▶ **WORK REQUIRED**
Give the data below again, word for word.

Collected data entries:
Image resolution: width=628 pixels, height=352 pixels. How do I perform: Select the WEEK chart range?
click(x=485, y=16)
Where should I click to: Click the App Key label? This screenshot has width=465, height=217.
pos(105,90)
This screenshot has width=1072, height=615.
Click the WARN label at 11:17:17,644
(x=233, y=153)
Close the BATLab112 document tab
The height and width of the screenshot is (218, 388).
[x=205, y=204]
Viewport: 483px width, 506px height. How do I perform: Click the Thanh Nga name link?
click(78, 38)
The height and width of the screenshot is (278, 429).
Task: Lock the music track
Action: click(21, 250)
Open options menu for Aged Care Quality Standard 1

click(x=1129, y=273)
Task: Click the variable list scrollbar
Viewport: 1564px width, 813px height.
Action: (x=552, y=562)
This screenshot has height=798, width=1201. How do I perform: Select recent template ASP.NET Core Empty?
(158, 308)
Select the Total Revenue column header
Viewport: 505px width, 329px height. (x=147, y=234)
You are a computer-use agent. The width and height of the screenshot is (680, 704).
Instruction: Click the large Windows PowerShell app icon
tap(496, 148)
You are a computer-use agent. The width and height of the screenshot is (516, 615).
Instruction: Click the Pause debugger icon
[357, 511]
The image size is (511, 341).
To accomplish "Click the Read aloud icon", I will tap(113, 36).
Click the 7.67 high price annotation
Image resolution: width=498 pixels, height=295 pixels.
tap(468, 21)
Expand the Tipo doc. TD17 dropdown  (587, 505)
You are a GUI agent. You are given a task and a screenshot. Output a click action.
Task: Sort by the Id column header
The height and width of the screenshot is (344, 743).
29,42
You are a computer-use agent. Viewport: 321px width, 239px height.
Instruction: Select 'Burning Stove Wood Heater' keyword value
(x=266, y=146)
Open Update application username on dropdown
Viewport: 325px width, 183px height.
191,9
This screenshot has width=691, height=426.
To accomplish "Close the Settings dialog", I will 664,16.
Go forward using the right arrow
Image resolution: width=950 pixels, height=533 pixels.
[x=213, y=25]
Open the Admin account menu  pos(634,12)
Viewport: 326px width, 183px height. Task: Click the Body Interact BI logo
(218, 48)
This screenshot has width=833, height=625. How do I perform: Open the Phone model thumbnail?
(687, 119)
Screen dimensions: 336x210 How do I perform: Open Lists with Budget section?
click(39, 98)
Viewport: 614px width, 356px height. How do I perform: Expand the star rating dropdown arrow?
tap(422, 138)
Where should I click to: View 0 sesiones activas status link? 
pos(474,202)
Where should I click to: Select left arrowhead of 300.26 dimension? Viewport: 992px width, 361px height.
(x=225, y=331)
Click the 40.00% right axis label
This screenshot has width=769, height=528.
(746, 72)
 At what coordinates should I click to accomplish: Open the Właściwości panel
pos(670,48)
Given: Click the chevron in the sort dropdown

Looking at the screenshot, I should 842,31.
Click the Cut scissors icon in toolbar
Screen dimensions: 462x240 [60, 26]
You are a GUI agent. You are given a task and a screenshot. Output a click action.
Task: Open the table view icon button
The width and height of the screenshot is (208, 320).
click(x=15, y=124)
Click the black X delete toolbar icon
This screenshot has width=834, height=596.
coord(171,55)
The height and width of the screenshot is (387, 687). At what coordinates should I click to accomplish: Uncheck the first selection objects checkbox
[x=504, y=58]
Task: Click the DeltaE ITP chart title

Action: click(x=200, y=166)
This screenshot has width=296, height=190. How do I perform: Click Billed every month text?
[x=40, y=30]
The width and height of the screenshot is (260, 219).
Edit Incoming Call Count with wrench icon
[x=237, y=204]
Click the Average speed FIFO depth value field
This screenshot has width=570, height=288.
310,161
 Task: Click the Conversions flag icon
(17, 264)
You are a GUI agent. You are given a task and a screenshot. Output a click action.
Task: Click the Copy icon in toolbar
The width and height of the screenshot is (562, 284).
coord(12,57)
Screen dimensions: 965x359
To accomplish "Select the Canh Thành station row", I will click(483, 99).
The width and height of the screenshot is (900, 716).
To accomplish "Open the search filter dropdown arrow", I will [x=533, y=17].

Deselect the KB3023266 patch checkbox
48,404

▶ **TASK RESULT**
Image resolution: width=628 pixels, height=352 pixels. How do I perform: Select the WEEK chart range?
click(x=485, y=16)
Where should I click to: Click the App Key label? This screenshot has width=465, height=217.
pos(105,90)
This screenshot has width=1072, height=615.
Click the WARN label at 11:17:17,644
(x=233, y=153)
Close the BATLab112 document tab
The height and width of the screenshot is (218, 388).
[x=205, y=204]
Viewport: 483px width, 506px height. How do I perform: Click the Thanh Nga name link?
click(78, 38)
The height and width of the screenshot is (278, 429).
Task: Lock the music track
Action: click(21, 250)
Open options menu for Aged Care Quality Standard 1

click(x=1129, y=273)
Task: Click the variable list scrollbar
Viewport: 1564px width, 813px height.
Action: (x=552, y=562)
This screenshot has height=798, width=1201. How do I perform: Select recent template ASP.NET Core Empty?
(158, 308)
Select the Total Revenue column header
Viewport: 505px width, 329px height. (x=147, y=234)
You are a computer-use agent. The width and height of the screenshot is (680, 704).
Instruction: Click the large Windows PowerShell app icon
tap(496, 148)
You are a computer-use agent. The width and height of the screenshot is (516, 615).
Instruction: Click the Pause debugger icon
[357, 511]
The image size is (511, 341).
To accomplish "Click the Read aloud icon", I will tap(113, 36).
Click the 7.67 high price annotation
Image resolution: width=498 pixels, height=295 pixels.
tap(468, 21)
Expand the Tipo doc. TD17 dropdown  (587, 505)
You are a GUI agent. You are given a task and a screenshot. Output a click action.
Task: Sort by the Id column header
The height and width of the screenshot is (344, 743).
29,42
You are a computer-use agent. Viewport: 321px width, 239px height.
Instruction: Select 'Burning Stove Wood Heater' keyword value
(x=266, y=146)
Open Update application username on dropdown
Viewport: 325px width, 183px height.
191,9
This screenshot has width=691, height=426.
To accomplish "Close the Settings dialog", I will 664,16.
Go forward using the right arrow
Image resolution: width=950 pixels, height=533 pixels.
[x=213, y=25]
Open the Admin account menu  pos(634,12)
Viewport: 326px width, 183px height. Task: Click the Body Interact BI logo
(218, 48)
This screenshot has width=833, height=625. How do I perform: Open the Phone model thumbnail?
(687, 119)
Screen dimensions: 336x210 How do I perform: Open Lists with Budget section?
click(39, 98)
Viewport: 614px width, 356px height. How do I perform: Expand the star rating dropdown arrow?
tap(422, 138)
Where should I click to: View 0 sesiones activas status link? 
pos(474,202)
Where should I click to: Select left arrowhead of 300.26 dimension? Viewport: 992px width, 361px height.
(x=225, y=331)
Click the 40.00% right axis label
This screenshot has width=769, height=528.
(746, 72)
 At what coordinates should I click to accomplish: Open the Właściwości panel
pos(670,48)
Given: Click the chevron in the sort dropdown

Looking at the screenshot, I should 842,31.
Click the Cut scissors icon in toolbar
Screen dimensions: 462x240 [60, 26]
You are a GUI agent. You are given a task and a screenshot. Output a click action.
Task: Open the table view icon button
The width and height of the screenshot is (208, 320).
click(x=15, y=124)
Click the black X delete toolbar icon
This screenshot has width=834, height=596.
coord(171,55)
The height and width of the screenshot is (387, 687). At what coordinates should I click to accomplish: Uncheck the first selection objects checkbox
[x=504, y=58]
Task: Click the DeltaE ITP chart title

Action: click(x=200, y=166)
This screenshot has width=296, height=190. How do I perform: Click Billed every month text?
[x=40, y=30]
The width and height of the screenshot is (260, 219).
Edit Incoming Call Count with wrench icon
[x=237, y=204]
Click the Average speed FIFO depth value field
This screenshot has width=570, height=288.
310,161
 Task: Click the Conversions flag icon
(17, 264)
You are a GUI agent. You are given a task and a screenshot. Output a click action.
Task: Click the Copy icon in toolbar
The width and height of the screenshot is (562, 284).
coord(12,57)
Screen dimensions: 965x359
To accomplish "Select the Canh Thành station row", I will click(483, 99).
The width and height of the screenshot is (900, 716).
To accomplish "Open the search filter dropdown arrow", I will [x=533, y=17].

Deselect the KB3023266 patch checkbox
48,404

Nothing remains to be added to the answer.